● **Requirement 1**:
In the article about the newborn infant warming pad, what does the technology use to work as a temperature indicator?
● **Requirement 2**:
Echo the article on the newborn warming pad word for word, everything from "The Lawrence Berkeley" down to "infant warming technology.".
● **Requirement 3**:
Carry on the article about the newborn infant warming pad from its last sentence.

● **Excerpt provided**:
The Lawrence Berkeley National Laboratory has secured an honorable mention from the United States Patent and Trademark Office in the 2020 Patents for Humanity awards for its development of newborn infant warming technology.
Co-researchers Vi Rapp and Ashok Gadgil said in a joint email statement that the warming technology works as a temperature indicator by using a special wax that changes from liquid to solid at selected temperatures. The warming pad, also known as the DreamWarmer, has just completed a third round of testing in Rwanda facilitated by Global Newborn Solutions, or GNS.
“Hypothermia contributes to the death of roughly 1 million babies around the world,” said GNS founder and CEO Anne Hansen. “In these low-resource settings there are little to no incubators and babies are often put on cold surfaces.”
Hansen added that hypothermia can also stunt the growth of newborns.
Babies with hypothermia are using so much energy to stay as warm as possible that they don’t have much left over to focus on growing at a normal rate, according to Hansen.
“This was something that was really new to me,” Hansen said. “I started working with Berkeley Lab to develop a very intuitive, simple, low cost, reusable, nonelectric warmer that could be used in these low-resource settings.”

● **Dataset excerpts**:
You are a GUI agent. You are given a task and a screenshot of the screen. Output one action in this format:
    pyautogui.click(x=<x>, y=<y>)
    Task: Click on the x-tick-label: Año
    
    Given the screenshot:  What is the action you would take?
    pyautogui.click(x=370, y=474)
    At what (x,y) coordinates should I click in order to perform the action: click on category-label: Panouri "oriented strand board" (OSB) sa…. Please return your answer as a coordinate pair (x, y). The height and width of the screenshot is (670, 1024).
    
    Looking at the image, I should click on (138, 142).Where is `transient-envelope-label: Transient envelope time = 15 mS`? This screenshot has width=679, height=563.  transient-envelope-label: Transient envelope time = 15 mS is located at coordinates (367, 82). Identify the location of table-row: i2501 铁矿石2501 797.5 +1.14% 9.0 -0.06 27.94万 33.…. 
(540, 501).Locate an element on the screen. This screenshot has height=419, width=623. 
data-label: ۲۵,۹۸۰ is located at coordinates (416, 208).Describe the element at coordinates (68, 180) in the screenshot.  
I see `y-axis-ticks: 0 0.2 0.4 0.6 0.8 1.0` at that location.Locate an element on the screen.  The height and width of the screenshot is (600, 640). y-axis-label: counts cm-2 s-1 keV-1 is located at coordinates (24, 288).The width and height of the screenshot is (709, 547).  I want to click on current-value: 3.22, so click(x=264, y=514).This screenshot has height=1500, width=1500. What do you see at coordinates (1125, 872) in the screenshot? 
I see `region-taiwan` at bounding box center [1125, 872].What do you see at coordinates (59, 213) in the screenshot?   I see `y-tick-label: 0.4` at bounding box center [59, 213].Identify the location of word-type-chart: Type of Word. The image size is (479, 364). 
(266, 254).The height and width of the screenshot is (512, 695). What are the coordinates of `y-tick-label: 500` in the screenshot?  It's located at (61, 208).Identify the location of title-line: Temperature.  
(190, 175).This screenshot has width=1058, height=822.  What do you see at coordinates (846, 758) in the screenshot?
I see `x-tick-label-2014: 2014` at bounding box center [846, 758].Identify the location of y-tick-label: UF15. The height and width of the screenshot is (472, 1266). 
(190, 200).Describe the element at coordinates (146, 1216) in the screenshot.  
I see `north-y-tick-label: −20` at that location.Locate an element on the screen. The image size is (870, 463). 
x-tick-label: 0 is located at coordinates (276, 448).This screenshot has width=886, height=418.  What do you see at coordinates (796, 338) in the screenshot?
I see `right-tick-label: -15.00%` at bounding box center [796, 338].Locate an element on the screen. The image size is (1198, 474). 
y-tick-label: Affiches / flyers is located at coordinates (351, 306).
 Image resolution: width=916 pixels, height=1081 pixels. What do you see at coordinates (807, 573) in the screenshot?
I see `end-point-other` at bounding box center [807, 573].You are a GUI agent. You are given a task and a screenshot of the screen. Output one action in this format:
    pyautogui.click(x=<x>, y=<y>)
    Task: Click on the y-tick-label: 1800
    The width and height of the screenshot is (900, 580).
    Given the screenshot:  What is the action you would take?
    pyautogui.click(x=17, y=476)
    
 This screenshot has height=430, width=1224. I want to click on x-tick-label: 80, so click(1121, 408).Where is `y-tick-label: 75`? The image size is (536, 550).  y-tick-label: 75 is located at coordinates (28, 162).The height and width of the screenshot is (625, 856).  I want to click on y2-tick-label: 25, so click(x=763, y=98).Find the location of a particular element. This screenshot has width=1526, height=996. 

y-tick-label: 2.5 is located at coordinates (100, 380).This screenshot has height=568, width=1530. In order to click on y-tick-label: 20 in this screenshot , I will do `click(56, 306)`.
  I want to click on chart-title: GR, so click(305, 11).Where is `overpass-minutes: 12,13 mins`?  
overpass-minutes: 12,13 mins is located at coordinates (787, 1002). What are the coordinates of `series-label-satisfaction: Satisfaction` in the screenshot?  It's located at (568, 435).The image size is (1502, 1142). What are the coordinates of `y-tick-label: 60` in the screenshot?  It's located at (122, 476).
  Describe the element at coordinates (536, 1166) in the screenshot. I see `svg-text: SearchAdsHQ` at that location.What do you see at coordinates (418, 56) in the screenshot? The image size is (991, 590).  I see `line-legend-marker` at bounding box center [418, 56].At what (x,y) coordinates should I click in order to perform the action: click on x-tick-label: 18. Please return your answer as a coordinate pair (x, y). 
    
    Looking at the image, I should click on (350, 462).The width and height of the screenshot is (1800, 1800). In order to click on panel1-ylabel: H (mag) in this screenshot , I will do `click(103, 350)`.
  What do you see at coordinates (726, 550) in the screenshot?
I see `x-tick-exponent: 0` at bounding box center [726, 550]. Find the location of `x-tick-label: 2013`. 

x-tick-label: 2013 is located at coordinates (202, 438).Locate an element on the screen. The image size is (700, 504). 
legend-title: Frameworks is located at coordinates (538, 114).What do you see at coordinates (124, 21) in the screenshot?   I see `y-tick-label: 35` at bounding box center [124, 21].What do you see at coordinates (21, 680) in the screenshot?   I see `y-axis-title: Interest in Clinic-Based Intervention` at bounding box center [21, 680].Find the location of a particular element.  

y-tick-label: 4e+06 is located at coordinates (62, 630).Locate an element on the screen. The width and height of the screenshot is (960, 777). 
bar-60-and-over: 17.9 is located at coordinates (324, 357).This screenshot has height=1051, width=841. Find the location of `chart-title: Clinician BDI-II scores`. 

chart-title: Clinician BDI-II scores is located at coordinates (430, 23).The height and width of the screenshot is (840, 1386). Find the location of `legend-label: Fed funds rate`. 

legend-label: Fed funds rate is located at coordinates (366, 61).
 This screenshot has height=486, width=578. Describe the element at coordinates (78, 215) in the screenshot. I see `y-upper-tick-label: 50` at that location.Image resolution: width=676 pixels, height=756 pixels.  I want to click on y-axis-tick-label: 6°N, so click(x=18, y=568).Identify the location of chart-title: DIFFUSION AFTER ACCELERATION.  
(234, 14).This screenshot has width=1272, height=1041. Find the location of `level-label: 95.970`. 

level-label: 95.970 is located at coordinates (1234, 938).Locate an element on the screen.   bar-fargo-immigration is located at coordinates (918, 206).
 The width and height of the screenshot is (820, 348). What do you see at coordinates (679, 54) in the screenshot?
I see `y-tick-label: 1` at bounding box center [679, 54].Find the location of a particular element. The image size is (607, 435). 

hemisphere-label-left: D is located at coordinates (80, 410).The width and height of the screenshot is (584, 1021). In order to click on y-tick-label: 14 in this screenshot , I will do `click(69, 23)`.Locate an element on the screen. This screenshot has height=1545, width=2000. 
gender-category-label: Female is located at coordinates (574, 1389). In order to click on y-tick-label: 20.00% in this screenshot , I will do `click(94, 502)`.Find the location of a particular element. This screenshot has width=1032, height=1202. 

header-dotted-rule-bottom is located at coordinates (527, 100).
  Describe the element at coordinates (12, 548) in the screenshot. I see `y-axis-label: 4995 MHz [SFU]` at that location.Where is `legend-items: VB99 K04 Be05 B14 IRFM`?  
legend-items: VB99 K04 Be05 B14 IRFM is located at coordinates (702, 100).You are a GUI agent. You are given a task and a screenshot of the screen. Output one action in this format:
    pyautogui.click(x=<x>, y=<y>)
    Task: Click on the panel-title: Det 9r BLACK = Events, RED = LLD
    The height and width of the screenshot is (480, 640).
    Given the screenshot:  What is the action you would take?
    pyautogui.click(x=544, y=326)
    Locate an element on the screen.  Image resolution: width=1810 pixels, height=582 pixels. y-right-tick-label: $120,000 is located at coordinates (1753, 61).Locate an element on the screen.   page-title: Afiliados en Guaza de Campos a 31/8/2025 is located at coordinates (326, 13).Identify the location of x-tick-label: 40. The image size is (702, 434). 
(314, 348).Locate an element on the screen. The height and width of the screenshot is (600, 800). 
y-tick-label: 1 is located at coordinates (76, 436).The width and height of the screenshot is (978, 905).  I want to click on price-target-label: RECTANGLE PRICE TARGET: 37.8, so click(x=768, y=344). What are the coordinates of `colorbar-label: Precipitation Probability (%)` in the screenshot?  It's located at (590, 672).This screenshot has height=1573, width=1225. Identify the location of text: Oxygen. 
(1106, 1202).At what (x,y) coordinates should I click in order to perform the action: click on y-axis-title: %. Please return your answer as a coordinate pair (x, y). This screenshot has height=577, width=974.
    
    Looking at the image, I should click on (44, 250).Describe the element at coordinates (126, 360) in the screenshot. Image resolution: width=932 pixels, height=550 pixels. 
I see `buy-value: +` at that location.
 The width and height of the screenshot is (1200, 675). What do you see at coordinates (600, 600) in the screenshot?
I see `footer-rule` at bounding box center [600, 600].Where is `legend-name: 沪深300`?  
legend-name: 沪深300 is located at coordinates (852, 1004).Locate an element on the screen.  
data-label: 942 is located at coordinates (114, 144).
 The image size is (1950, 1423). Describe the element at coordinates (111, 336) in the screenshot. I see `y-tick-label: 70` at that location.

● **Written reply 1**:
A special wax that changes from liquid to solid at selected temperatures.

● **Written reply 2**:
The Lawrence Berkeley National Laboratory has secured an honorable mention from the United States Patent and Trademark Office in the 2020 Patents for Humanity awards for its development of newborn infant warming technology.

● **Written reply 3**:
Rapp and Gadgil credit a separate team of scientists and engineers at Berkeley Lab with designing and patenting an initial design of the warming mat. The team comprising Jonathan Slack, Mike Elam, Roger Sathre and Howdy Goudey, with technical advice from Ashok Gadgil, created an initial infant warming mat that used a liquid crystal indicator instead of wax. Initial testing of this design in Rwanda, however, demonstrated that the pilot device had a brief use period.
After clinical trials of the initial design, Rapp and Gadgil redesigned the warming mat to use a wax indicator that lasts longer and enables mass automated manufacturing.
Since then, GNS has completed three rounds of testing in partnership with the Rwanda Ministry of Health, which have demonstrated no adverse events in 204 uses.
“The vast majority of babies stayed warm or attained a normal temperature,” Hansen said. “The Ministry of Health wanted to be positive in its effectiveness and to their credit, they insisted on a true randomized control trial.”
Leana Silverberg, director of GNS, emphasized the user-friendliness of the indicator, stating that all one needs to do is boil the wax mattress for 15-30 minutes. She added that the mattress will then change from a liquid to a solid when at body temperature and it stays in that state for up to six hours.
While skin-to-skin care is the best intervention to prevent newborn hypothermia, Hansen said it is not always sufficient or possible. According to Hansen, the DreamWarmer is intended to be a complement to skin-to-skin care.
“For many decades we have talked out newborn survival but we want to move beyond that and be sure that they are not just saved from dying but are enabled to reach full potential and thrive,” Hansen said. “We feel that the DreamWarmer will be important in that it will allow them to go grow and reach potential.”